La Federal Reserve Bank di New York ha pubblicato il suo ultimo Sondaggio sulle Aspettative dei Consumatori, mostrando un notevole calo nelle prospettive di inflazione a breve termine tra le famiglie statunitensi. Secondo il sondaggio di gennaio, le aspettative mediane di inflazione a un anno sono scese a circa 3,1% rispetto al 3,4% di dicembre, segnando un cambiamento nel sentimento dei consumatori riguardo le pressioni sui prezzi a breve termine.

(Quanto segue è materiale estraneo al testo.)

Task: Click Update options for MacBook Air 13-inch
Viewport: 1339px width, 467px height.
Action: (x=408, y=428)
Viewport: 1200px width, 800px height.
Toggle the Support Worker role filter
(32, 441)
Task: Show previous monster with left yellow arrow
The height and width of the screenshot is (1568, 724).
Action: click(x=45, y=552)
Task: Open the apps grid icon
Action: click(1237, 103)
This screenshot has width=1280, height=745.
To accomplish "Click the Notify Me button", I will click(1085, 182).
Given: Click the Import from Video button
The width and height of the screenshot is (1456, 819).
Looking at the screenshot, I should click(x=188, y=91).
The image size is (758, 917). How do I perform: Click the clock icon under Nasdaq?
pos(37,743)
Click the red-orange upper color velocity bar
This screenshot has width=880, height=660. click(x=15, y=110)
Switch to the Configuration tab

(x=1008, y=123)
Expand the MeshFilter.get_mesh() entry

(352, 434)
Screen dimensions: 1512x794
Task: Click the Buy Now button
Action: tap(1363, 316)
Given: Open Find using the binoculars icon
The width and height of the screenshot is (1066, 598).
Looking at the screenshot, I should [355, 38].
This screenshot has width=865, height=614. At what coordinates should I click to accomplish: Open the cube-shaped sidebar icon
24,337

Allo stesso tempo, le aspettative di inflazione a lungo termine nei periodi di tre e cinque anni sono rimaste relativamente stabili.

Il sondaggio ha anche messo in evidenza un miglioramento nel sentimento del mercato del lavoro, con meno rispondenti preoccupati per la perdita del lavoro e più persone che si aspettano migliori prospettive occupazionali nel prossimo anno. Nonostante ciò, le percezioni sull'accesso al credito e le condizioni finanziarie attuali sono state riportate come più negative rispetto ai mesi recenti.

Gli economisti affermano che il calo delle aspettative di inflazione a breve termine può essere un segnale positivo per i responsabili delle politiche, poiché suggerisce che i consumatori si aspettano una crescita più lenta dei prezzi - potenzialmente alleviando la pressione sul mandato di inflazione della Federal Reserve e supportando argomenti per mantenere o addirittura ridurre i tassi di interesse se i dati più ampi si allineano. I mercati hanno interpretato i dati come accomodanti, con i trader che hanno considerato la prospettiva di inflazione indebolita nelle aspettative future sui tassi.

Implicazione di Mercato: Un calo delle aspettative di inflazione a breve termine potrebbe rafforzare l'ottimismo riguardo alla stabilità dei prezzi e potrebbe influenzare la direzione della politica della Fed se sostenuto attraverso i prossimi rilasci.